-- Text excerpt follows --

Flappy Bird didn't break the App Store. EA's Dungeon Keeper isn't an anti-game. And the people who play(ed) them aren't doing so against their will, or in contravention of natural justice, or in a sort of mindless stupor.
The truth, however unpalatable for those who think they know better, is that people play Flappy Bird, and Candy Crush Saga, and Ironpants, and yes even Dungeon Keeper for one reason, and one reason only: their brains enjoy it.
Now, I'm not a brain specialist, or a biologist, or even someone with a very good grasp of what terms to Google in order to pretend that I am one either of those things.
But as far as I have been able to make out, the process involved in the transaction of wills that is playing games is very simple and concise.
In a game, a player does a Thing - even if that thing is just sitting around for a day waiting - and whether they're successful, or even whether they're not, that thing means their brain does a corresponding Thing, which is pleasant.
Call it 'reward-response', or dopamine distribution, or the Compu-Teach Conjecture, or 'flow' or just plain onanism. The point is that games exist to make your brain feel funny.

-- Text excerpt concluded --
-- Data section follows --

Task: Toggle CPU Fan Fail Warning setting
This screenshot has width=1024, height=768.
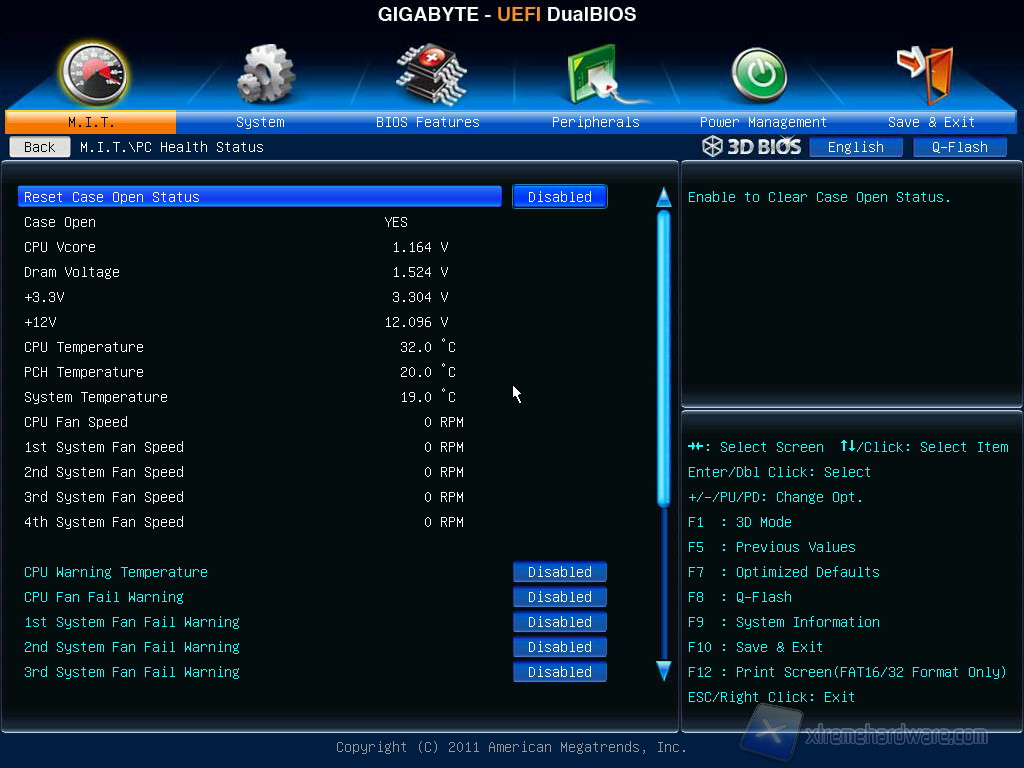Action: [559, 597]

-- Data section concluded --

Continue the piece above on why people enjoy playing games like Flappy Bird and Dungeon Keeper, starting after its final sentence.

#### Output for this task:
And whatever your opinion of Flappy Bird, it is impossible to deny that Nguyen Dong's game did this extremely well. As Keith Stuart explores in depth at the Guardian, Flappy's titanic rise through the App Store charts was not an accident. It was simply down to being very addictive, very annoying and very difficult. It was based on an old premise, but wrapped up in a new enough bundle of decisions to make it legitimately novel. That, done well, makes you $50,000 a day.
EA's Dungeon Keeper too, as inexplicable as it may seem, makes money, and it does so only because it makes the brains of its players happy.
Yes, it's a charmless, commercial remake of a beloved franchise - and one which based on its chart position hasn't set the gaming world alight. And yes, the user's interaction with it is largely reduced to waiting for things to happen over long periods. But what say you of gardening, or cricket, or any other time-intensive pastime, all of which reward the spectator's patience over their raw intelligence, and are all able to press the same Sparkly Buttons in the brain as Spelunky, Papers Please and Titanfall? The mechanics are clunky and the intent is cynical, but the brains of Dungeon Keeper's fans don't care. They press the button, they wait, the brain goes 'ping'. Fair dos.
The point is not that all games are the same - and especially not that all games are as good as each other. All the criteria by which games are measured - mechanics, graphics, controls, whatever - vary wildly, and make a difference to your subjective experience. Just look at the clumsy variety of Flappy Bird clones that exist online to see what made Nguyen Dong's version so good.
The point is also not that games aren't capable of being great art, the equal of any novel or film or painting. They are, and it is perfectly reasonable to hope for, and try to help, game makers to aspire to these goals.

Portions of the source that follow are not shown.